* _Task_: Please reproduce the lines from the very first one through the line holding "Action: click(602, 637)", both included, and leave the pictures out.

* _Raw records_:
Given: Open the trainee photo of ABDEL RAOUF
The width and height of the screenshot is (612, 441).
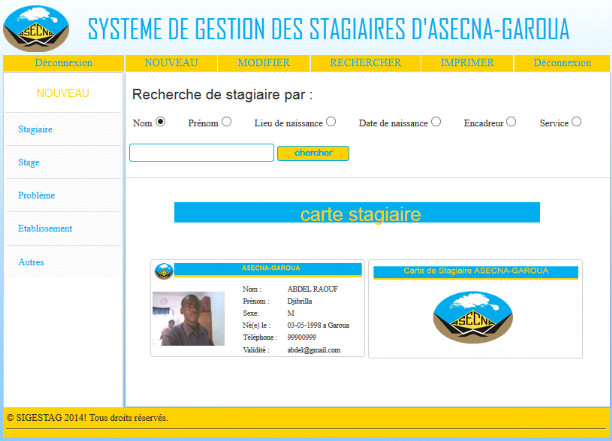Looking at the screenshot, I should pyautogui.click(x=188, y=319).
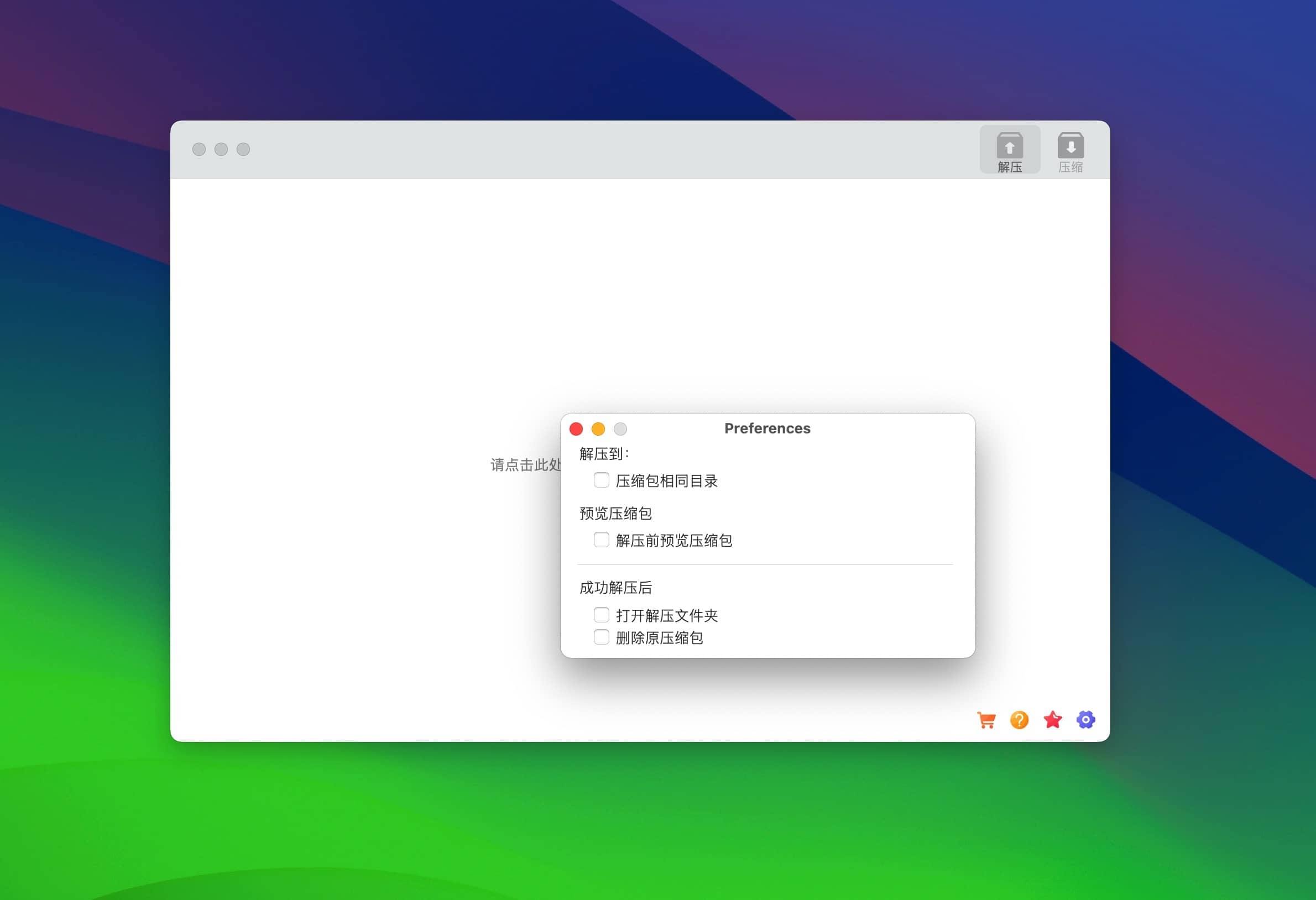
Task: Enable 删除原压缩包 checkbox
Action: click(602, 637)
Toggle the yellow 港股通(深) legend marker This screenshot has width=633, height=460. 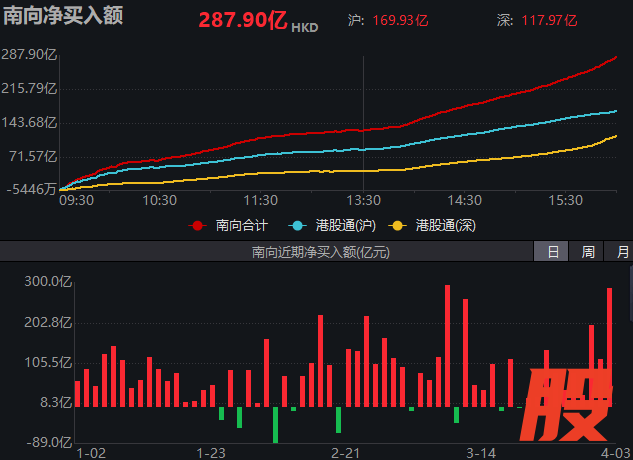point(398,225)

* _Response for this exercise_:
Given: Open the trainee photo of ABDEL RAOUF
The width and height of the screenshot is (612, 441).
Looking at the screenshot, I should pyautogui.click(x=188, y=319).
Task: Enable 删除原压缩包 checkbox
Action: click(602, 637)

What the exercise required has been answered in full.